What I mean is that the basic obsession of USAF with spaceplane is
- takeoff from any AFB
- go into orbit
- drop the satellite
- return to AFB
- refurbish, maintenance, 24 hours, rinse, repeat.
That's their absolute Holy Grail since 1959.
Well, then a turbofan+rocket spaceplane, with a suborbital refueling, is the one and only system that can achieve that dream, 100%. I mean, it checks every single box above.
Get the rocketplane out of the hangar with its payload. Fill it with kerosene, then with H2O2. Light the turbofans, climb to 50 000 ft, mach 0.95, raise the nose to 30 degree above the horizon, light the rocket, shut the jets, climb to 5 km/s and 50 miles.
There, throttle down, perform a brief oxidizer transfer via an identical "buddy" tanker.
Throttle-up again, ascent to orbit, drop the satellite.
Then re-enter the atmosphere, land on turbofan power at any airstrip under the trajectory. Once on the ground, take a load of kerosene, and fly subsonically back to the launch site.
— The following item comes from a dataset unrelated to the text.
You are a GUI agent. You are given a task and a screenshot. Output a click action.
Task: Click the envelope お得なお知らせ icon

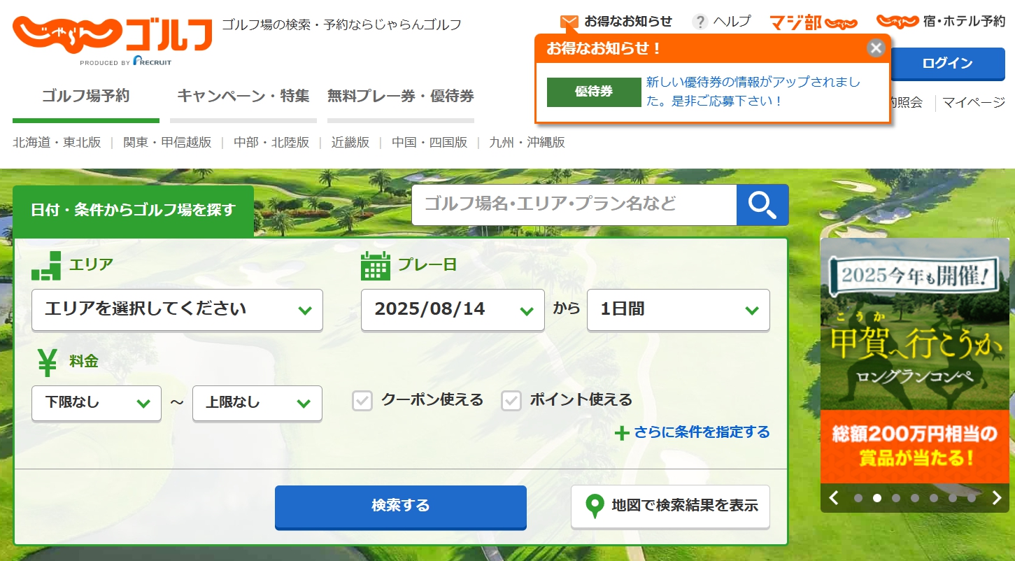(569, 22)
Alternatively, you could load a C-5 or a C-17 with a large tank of H2O2 and send it at the landing site. There it meets with the rocketplane and pass it a load of oxidizer. This would allow for a new mission to proceed !
The CONOPS is simple. The only tricky part is the refueling. That's simplicity, is why I like this concept so much.
Suborbital refueling is not even necessary if you replace it (and the buddy tanker) with an expendable upper stage.
The twin flaws however, in this case are
a) the rocketplane don't go into orbit
b) the upper stage is expendable
Still an interesting solution to launch loads of cubesats. That's the exact shift Clapp and Zubrin made in 1996 when going from "Black Horse - speculative idea" to "Black Colt / Pathfinder." Unfortunately they were wrong.
"Suborbital refueling via a buddy tanker" is far more interesting than "subsonic refueling + expendable upper stage".
Yet Clapp and Zubrin picked the second solution in order to not scare commercial customers - after the Air Force abandonned the Black Horse concept.